Guys, I don't get it. I let the compiler knows that I might be changing a with that mut in static mut, why would it not be under the obligation to put a at some predictable location?

It's under an obligation to put it at a location, and ensure that location is writable, but nothing specifies exactly which location it should be in (either in terms of the exact address or its position relative to other things), and the compiler is free to adjust that for whatever purpose it needs.

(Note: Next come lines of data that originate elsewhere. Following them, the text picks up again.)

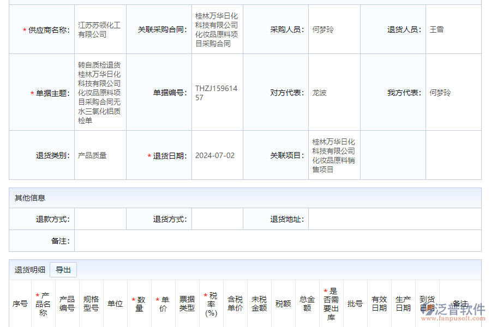Click the 是否需要出库 column header
Screen dimensions: 491x327
click(x=330, y=305)
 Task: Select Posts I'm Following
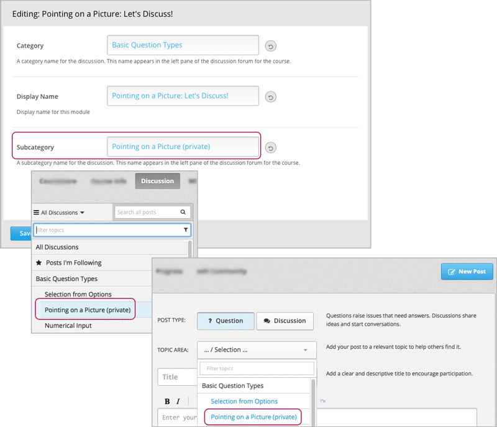click(73, 263)
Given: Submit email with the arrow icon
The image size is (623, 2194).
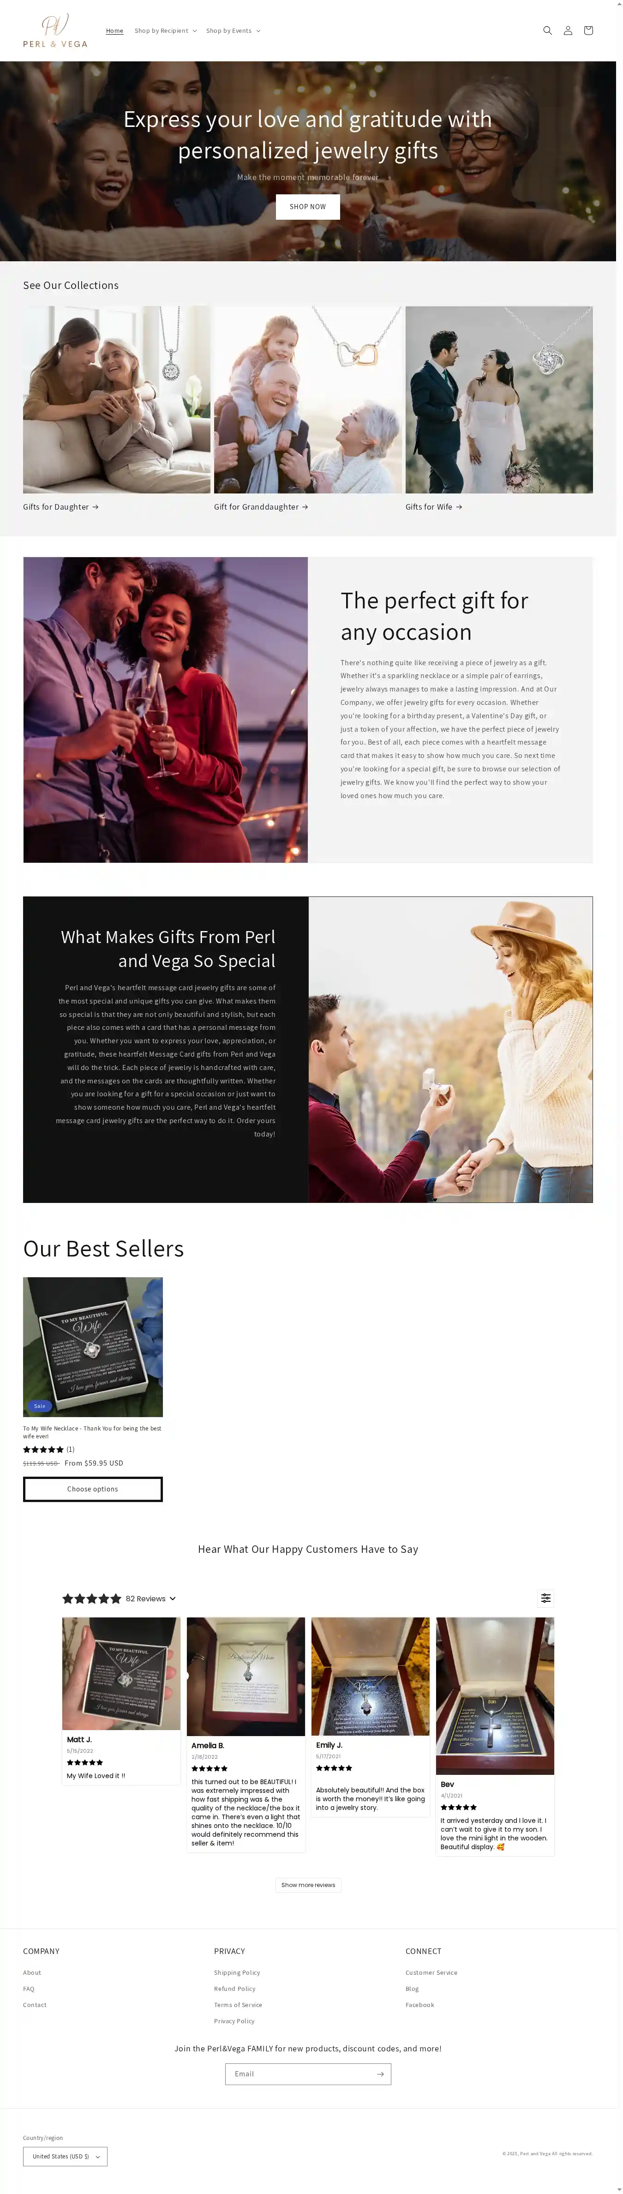Looking at the screenshot, I should 380,2074.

It's also allowed to see that you aren't actually writing to it (since it isn't being exported) and optimise those things out if it wouldn't change anything in the defined behaviour of the program.

3 Likes

Yes, you can change a by manipulating individual bytes of a:

use std::ptr;

static mut A: i32 = 67305985;

fn main(){
    unsafe {
        let p = ptr::addr_of_mut!(A) as *mut u8;
        *p = 5;
        *p.offset(1) = 0;
        *p.offset(2) = 0;
        *p.offset(3) = 0;
        println!("{}", A);
    }
}

Playground

2 Likes

Thank you for your explanation, it is clear and insightful.

My sincere apologies for not being clear and thank you for your response.

The intention of the C codes at the start of this topic was to illustrate how out of bounds indexing is a security vulnerability as it can manipulate bytes that it is not supposed to.

I want to recreate the same codes in Rust such that when I attempt to change the value of a certain offset from a completely different variable, in this case b, it results in a change in a's value as well.

I would say this is even more of a reason for the compiler not to be predictable, as it would help exploiting potential vulnerabilities.

1 Like

You can force a known layout with repr(C) on a struct, that should be enough to demonstrate out of bounds writes while keeping the compiler happy?

3 Likes

Hi, thanks for your response.

But that struct even though has C repr it is still unlikely to stay in a predictable address for out of index access to mutate it?